All lines from the opening of the data to the line containing "Task: Click the Play button in header" must be returned unchanged, and only those lines.

[Stored items]
++++
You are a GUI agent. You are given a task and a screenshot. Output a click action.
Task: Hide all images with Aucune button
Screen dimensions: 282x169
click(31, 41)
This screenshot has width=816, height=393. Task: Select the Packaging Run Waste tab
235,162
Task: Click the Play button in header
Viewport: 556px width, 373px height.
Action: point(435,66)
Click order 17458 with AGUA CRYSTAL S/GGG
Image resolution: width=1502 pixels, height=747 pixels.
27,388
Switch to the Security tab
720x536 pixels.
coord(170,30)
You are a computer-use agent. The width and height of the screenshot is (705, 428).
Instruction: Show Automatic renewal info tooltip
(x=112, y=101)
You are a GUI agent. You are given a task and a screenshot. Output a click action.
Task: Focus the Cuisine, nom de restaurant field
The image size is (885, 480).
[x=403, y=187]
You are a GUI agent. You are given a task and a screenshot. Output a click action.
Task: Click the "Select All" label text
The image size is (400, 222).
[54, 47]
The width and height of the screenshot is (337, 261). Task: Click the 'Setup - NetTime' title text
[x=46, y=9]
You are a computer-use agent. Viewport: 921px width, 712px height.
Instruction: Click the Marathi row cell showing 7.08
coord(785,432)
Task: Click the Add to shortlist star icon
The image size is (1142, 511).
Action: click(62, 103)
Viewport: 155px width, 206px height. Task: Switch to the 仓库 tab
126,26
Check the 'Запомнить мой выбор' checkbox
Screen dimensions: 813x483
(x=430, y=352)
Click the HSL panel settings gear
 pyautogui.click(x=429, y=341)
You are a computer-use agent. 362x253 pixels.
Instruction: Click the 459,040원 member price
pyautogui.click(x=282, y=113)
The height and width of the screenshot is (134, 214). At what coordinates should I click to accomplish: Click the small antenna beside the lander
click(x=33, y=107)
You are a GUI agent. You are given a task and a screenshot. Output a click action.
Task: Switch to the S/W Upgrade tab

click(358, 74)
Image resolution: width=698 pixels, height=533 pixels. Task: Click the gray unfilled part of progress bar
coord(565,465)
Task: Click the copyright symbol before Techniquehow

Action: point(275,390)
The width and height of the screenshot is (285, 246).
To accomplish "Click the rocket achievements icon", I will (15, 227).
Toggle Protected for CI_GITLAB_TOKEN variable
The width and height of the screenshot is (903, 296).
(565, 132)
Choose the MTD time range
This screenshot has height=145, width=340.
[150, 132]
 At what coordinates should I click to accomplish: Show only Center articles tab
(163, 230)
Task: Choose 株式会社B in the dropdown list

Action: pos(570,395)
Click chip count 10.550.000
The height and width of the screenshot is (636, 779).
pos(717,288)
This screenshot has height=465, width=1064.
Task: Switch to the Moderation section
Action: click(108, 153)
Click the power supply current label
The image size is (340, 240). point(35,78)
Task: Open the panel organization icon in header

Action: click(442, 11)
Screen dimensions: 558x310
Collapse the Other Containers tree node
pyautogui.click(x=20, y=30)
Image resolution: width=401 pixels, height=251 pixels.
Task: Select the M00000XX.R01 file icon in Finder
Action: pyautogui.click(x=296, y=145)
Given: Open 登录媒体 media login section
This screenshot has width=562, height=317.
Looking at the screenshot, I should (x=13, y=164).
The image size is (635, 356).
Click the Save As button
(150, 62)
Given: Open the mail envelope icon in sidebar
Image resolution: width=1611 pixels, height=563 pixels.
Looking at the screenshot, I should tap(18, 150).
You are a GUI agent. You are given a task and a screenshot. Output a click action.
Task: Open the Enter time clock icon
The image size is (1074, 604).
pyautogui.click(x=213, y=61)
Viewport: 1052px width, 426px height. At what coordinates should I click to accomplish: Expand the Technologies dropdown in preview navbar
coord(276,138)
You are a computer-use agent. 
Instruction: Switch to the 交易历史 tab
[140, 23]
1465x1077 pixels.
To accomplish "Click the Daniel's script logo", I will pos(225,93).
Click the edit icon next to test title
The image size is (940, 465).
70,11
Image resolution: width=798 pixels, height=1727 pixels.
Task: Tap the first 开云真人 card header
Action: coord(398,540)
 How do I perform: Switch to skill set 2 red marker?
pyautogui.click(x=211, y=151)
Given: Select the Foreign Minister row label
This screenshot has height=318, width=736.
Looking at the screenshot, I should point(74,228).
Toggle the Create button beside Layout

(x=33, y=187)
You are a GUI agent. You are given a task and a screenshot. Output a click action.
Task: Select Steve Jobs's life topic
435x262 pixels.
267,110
++++
### Answer for the task
You are a GUI agent. You are given a task and a screenshot. Output a click action.
Task: Hide all images with Aucune button
Screen dimensions: 282x169
click(31, 41)
This screenshot has width=816, height=393. Task: Select the Packaging Run Waste tab
235,162
Task: Click the Play button in header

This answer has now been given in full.